Monday, July 13, 2015

It Doesn't Take Much

I have just started on a bike ride. I'm focused on the road ahead, on gear shifts, on the hill that lies ahead. Yet, my focus is pulled away from the road; it is pulled up and to the left because an energy, like a bright light, compels me to do so.

A neighbor friend, a woman who is a fitness guru, is beaming a grandiose smile. A smile I can actually feel. It contains so much energy, it was capable of distracting my focus. I couldn't hear the smile, I didn't see it. It had a force all it's own.

This smile power is a curiosity to me. I think about the thousands of times I have watched people enter classrooms, stores, restaurants, libraries, my home, and the different feelings that accompany that person depending on his or her demeanor.

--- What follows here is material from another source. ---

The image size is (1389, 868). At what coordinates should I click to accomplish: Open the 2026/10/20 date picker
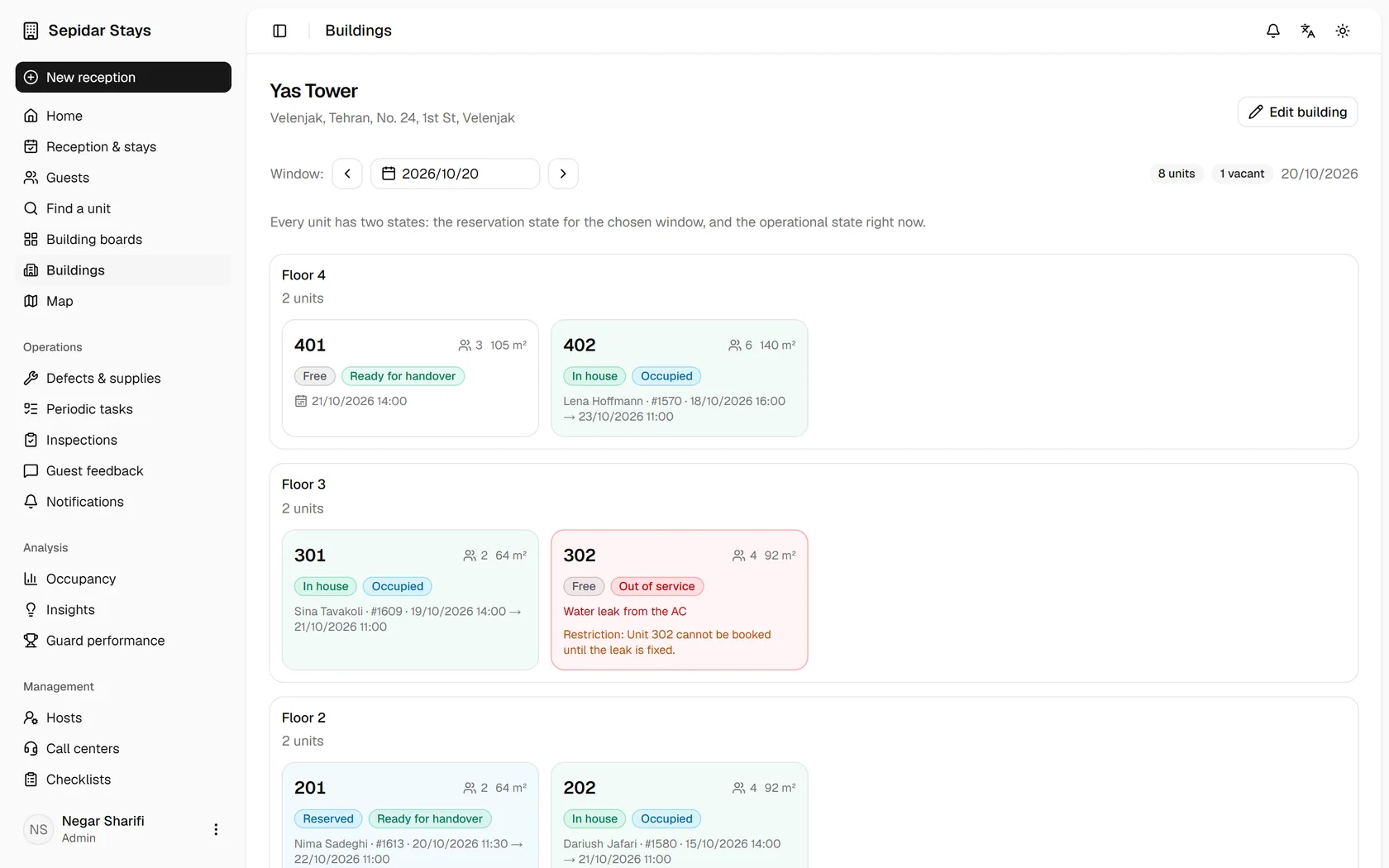[x=455, y=174]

They have been dark clouds or sunshine and every degree of weather in between.

I think of the thousands of times I have entered a place and the instant feeling of comfort or discomfort depending on how I am greeted. My day or my momentary experience begins with the energy of one grumpy person or one happy person.

My tenth grade Biology teacher, Ms. Ruby Alderson, had the power to extinguish the hope and light out of thousands of students. And she did.  It was her policy not to look at, or smile at her students for the first three days. She wouldn't even speak to us. We entered class with instructions on the board. If a student tried to break her code, she scowled. Eventually she warmed up, but I never did well in tenth grade Biology.

Mr. Nelson, the seventh grade English teacher was kind, welcoming and soft spoken. On the first day and every day after. I did well in English. I even became an English teacher.

Did I become, because of the way I was treated? Did I associate the message with the messenger? Was English pleasant and Biology not, because of the demeanor of two different people?

I try to think of my demeanor as something I carry with me, and it is as evident and influential as carrying a baby elephant on my back. I try to remember that my demeanor is a gift or a curse, with the power to affect a moment, an hour, an entire life.

My old doctor's office had a square plate sitting on the front desk with these words etched on the surface: Be kind to everyone, you never know what kind of day they've had or what burdens they carry.

Funny thing though---the receptionists were neither kind nor welcoming. Even funnier--I no longer see that doctor, and I realize, in part, that is why I love my dentist--everyone working in her office is kind and cheerful. I enter and leave feeling good---even if I'm in pain.